Transcriptional variation and RNA polymorphism among different Lentinula edodes (Berk.) Pegler strains.

Background: Lentinula edodes is a commercially important mushroom known for its nutritional and therapeutic values. However, the molecular mechanisms underlying the distinct nutritional and physiological attributes of various L. edodes strains are not well understood. This study focused on three Lentinula strains (DMRO-356, DMRO-623, and DMRO-388s) with different nutritional and productivity profiles. Illumina sequencing was used to perform a whole-transcriptome analysis, conducting 100-base pair paired-end sequencing of total messenger RNA (mRNA) in duplicate, resulting in 28-48 million sequencing reads per strain. After rigorous data filtering, over 99% of high-quality reads were retained, and more than 95% were aligned to the Lentinula genome.

Results: Differential gene expression analyses identified 2210 differentially expressed genes between DMRO-356 and DMRO-623, 862 between DMRO-356 and DMRO-388s, and 2212 between DMRO-623 and DMRO-388s. Significant genetic variations were found among the strains, including 7753 single nucleotide polymorphisms (SNPs) in DMRO-356 versus DMRO-623 and 4080 SNPs in DMRO-356 versus DMRO-388s. Additionally, 349 insertions/deletions (InDels) were found in DMRO-356/DMRO-623 and 218 in DMRO-356/DMRO-388 s. Non-synonymous SNPs, which alter amino acid compositions, were analyzed, showing a preference for polar over charged amino acids.

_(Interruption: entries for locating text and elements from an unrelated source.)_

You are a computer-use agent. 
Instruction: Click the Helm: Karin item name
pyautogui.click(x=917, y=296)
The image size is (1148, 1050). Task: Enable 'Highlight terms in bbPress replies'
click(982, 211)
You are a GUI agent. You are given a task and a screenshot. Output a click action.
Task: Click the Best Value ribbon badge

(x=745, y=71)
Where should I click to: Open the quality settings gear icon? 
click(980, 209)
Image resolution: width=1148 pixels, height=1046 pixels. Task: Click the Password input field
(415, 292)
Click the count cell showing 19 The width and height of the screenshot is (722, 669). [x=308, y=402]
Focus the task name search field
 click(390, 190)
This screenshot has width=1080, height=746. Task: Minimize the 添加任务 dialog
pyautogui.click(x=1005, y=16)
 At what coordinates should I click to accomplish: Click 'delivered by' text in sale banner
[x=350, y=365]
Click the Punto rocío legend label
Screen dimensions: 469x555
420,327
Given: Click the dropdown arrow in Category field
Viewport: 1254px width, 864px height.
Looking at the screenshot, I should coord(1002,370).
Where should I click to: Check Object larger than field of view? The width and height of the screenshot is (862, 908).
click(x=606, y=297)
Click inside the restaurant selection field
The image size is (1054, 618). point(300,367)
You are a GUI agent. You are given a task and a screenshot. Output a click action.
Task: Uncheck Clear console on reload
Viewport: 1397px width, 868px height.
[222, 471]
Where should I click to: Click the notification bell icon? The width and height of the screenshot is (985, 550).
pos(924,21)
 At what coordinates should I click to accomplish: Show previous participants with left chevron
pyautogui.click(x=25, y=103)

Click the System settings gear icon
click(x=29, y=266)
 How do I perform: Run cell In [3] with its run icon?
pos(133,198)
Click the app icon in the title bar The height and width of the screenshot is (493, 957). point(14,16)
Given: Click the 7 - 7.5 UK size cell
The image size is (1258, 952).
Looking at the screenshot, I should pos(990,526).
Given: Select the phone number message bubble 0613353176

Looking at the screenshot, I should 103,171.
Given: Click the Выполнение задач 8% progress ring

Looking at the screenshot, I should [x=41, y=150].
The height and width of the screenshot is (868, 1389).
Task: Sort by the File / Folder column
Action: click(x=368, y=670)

Conclusion: These differentially expressed genes were associated with various nutritional and developmental processes, highlighting the importance of genetic variations in shaping amino acid composition and potentially affecting protein function. This study is the first comprehensive exploration of transcriptional differences among Lentinula strains available for its cultivation, providing valuable insights to enhance mushroom quality and productivity. © 2024 Society of Chemical Industry.